In a succinct quote shared by BBC News, U.S. Navy Commander Dave Benham described what had happened during North Korea’s failed missile test.

“The missile blew up almost immediately.”

South Korea’s defense ministry also issued a short statement on the matter, saying that North Korea tried, and failed, to properly test “an unidentified type of missile” from the eastern part of Sinpo. According to CBS News, the missile fired was not an ICBM, though U.S. and South Korean officials are trying to find out what kind of missile was used in the failed launch.

Citing a report from South Korea’s Yonhap news agency, Reuters wrote Saturday that the North Korean military parade, which celebrated the 105th birth anniversary of founding North Korean president Kim Il-sung, featured a number of missiles on display at the capital city of Pyongyang, including some “new types” of ICBM. The parade was attended by Kim Jong-un, and the strongman’s presence was enough for speculation to fire up regarding the possibility of a sixth nuclear test.

A report from the Washington Post described Kim Jong-un’s demeanor at the North Korean military parade, as he appeared unflappable, “smiling and laughing” as thousands of soldiers marched and 105 planes – the latter number representing the anniversary of Kim Il-sung’s birth – flew by in a formation. And as he looked on unperturbed, Kim’s second-in-command Choe Ryong-hae cut a speech where he threatened to retaliate with an “all-out war and a nuclear war of our own.”

Ultimately, North Korea hopes that it could reach various targets around the world by firing a missile equipped with a nuclear warhead. And while experts are highly skeptical of the claim, the country’s officials have hinted that they have created smaller versions of nuclear warheads that could easily be outfitted on missiles.

While further details of North Korea’s missile test failure remain largely unknown, CNN noted that the test was done at Sinpo shipyard, a place where submarine activity typically takes place. This was the same site used in an earlier missile test from earlier in April, where the projectile had landed underneath the Sea of Japan.

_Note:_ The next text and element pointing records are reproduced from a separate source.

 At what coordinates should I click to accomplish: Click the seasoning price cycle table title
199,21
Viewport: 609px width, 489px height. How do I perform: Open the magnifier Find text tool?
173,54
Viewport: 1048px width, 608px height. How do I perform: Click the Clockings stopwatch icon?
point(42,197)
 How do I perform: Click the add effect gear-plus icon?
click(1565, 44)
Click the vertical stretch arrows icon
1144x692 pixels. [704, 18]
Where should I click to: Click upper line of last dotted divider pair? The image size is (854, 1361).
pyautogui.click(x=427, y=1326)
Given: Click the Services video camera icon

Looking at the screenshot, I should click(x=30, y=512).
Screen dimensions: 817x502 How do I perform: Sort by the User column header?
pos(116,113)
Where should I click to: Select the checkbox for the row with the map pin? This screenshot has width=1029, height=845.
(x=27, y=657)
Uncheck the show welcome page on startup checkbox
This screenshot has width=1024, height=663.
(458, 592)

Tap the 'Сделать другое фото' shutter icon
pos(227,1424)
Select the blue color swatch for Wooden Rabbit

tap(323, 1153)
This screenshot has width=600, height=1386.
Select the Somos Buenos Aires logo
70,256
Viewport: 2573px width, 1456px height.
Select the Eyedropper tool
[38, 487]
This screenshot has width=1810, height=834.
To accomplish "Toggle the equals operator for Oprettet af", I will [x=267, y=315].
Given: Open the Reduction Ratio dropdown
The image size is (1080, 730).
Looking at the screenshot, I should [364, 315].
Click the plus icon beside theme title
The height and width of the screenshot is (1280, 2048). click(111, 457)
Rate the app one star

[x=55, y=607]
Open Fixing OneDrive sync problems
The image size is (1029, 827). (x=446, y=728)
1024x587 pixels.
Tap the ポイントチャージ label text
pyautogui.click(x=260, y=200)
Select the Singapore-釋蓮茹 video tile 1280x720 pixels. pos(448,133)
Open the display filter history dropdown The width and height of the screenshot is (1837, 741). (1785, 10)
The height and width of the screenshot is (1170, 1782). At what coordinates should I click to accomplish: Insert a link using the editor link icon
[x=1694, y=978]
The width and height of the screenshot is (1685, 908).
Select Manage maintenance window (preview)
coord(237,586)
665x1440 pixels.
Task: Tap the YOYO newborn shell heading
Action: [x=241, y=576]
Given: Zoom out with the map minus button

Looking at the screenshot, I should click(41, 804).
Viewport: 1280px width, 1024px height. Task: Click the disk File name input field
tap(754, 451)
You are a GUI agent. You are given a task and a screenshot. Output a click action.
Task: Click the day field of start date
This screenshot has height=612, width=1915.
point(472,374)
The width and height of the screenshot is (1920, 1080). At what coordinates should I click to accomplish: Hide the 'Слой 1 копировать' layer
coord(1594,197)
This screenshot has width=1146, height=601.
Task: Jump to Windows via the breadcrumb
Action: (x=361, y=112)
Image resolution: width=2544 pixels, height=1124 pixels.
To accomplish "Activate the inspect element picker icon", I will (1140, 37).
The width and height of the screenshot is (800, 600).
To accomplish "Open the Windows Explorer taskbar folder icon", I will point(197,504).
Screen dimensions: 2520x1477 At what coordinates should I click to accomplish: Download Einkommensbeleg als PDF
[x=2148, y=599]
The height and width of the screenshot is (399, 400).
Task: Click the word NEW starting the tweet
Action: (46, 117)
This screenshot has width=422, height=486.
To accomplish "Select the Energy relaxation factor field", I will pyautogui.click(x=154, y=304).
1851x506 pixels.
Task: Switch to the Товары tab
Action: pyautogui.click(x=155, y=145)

Meanwhile, Vice President Mike Pence is on his way to Seoul, South Korea, for a 10-day visit to the country that had long been planned in advance.

The Washington Post wrote that the North Korean missile, which was fired at around 6 a.m. local time, was launched just as Pence’s flight lifted off from Alaska to Seoul. Pence is expected “to issue a strong warning” to North Korea, and possibly tell officials to stop showing off its weapons or “face (the) consequences.”

Reports suggest that President Donald Trump has been made aware of North Korea’s failed missile launch, though he was looking forward to enjoying the Easter weekend without any matters of importance to deal with. Trump chose not to provide any comment on the matter, a point which was reinforced by Secretary of Defense Jim Mattis in a terse statement of his own.

“The president and his military team are aware of North Korea’s most recent unsuccessful missile launch. The president has no further comment.”